Whilst the main centre left party (the Democratic Left Alliance) has attempted to diffuse this atmosphere of war and openly warned of the dangers of the far-right in Ukraine, the country’s ‘new left’ has tended to replicate liberal opinion. The leader of the liberal populist Your Movement party, Janusz Palikot, argued that the solution to the Ukrainian crisis was a combination of NATO troops and shock-therapy. The leader of Political Critique, Sławomir Sierakowski, was an early cheerleader of the Maidan protests, believing them to be a potential source for a renewal of the EU itself. Once this optimistic scenario had proved too far-fetched, Sierakowski then labelled those criticising the new Ukrainian administration as being Putin’s ‘useful idiots.’ In the week before the Odessa tragedy he had an article published in the New York Times that claimed that the Right-Sector was not a threat in Ukraine because (wait for it) its leader had met with the Israeli ambassador and told him they would oppose discrimination. Among some ‘progressive’ circles in Poland today it is acceptable to (quite rightly) condemn the far-right when it burns down the rainbow structure in the centre of Warsaw, but not when its Ukrainian counterparts burn people to death in Odessa. Rather the useful idiot, than the worthless genius.

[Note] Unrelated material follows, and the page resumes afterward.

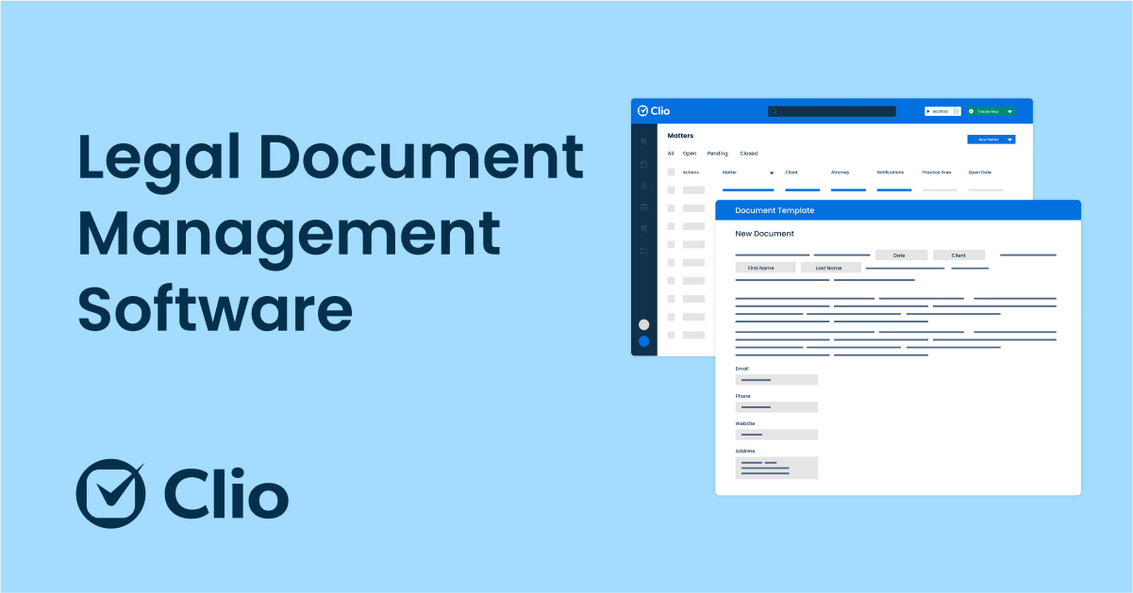This screenshot has width=1133, height=593.
Task: Toggle the select-all checkbox in Matters header
Action: tap(672, 173)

Those who really fear a Russian invasion of Ukraine should realise that when pro-Kiev forces kill people in eastern Ukraine, so the country falls further apart. If it is really true that the autonomous governments in the eastern regions are led by Russian nationalists and separatists, then those supporting the retention of at least a federal Ukraine need to win the support of the region’s ordinary citizens. The silent majority after all want just peace and stability.

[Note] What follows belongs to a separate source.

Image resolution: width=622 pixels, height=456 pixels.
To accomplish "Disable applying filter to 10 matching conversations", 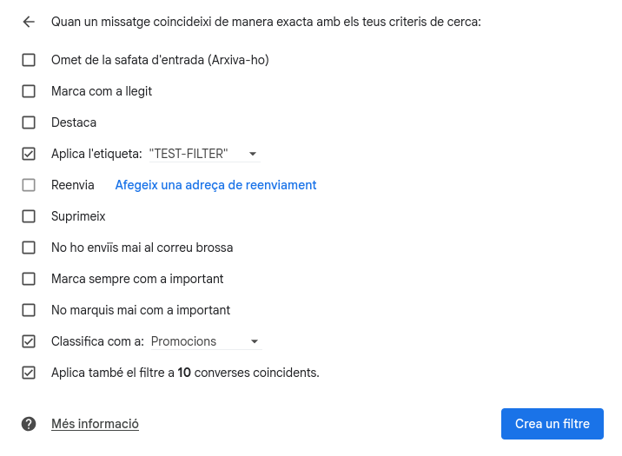I will tap(29, 373).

If the country falls into a full blown civil war then all sides will lose their moral high ground as atrocities will be followed by revenge and killing will beget more killing. The prospect of the Maidan being a movement of national renewal in Ukraine that could unite its eastern and western parts has long passed, if it ever indeed existed. Only negotiations between those in power in western and eastern Ukraine and allowing internationally observed elections and referendums could possibly offer a peaceful way out of this crisis. As the atmosphere of war intensifies, the radical position is one of moderation. It is harder to call for peace and negotiation than it is for further conflict. •
This article first appeared at beyondthetransition.blogspot.ca.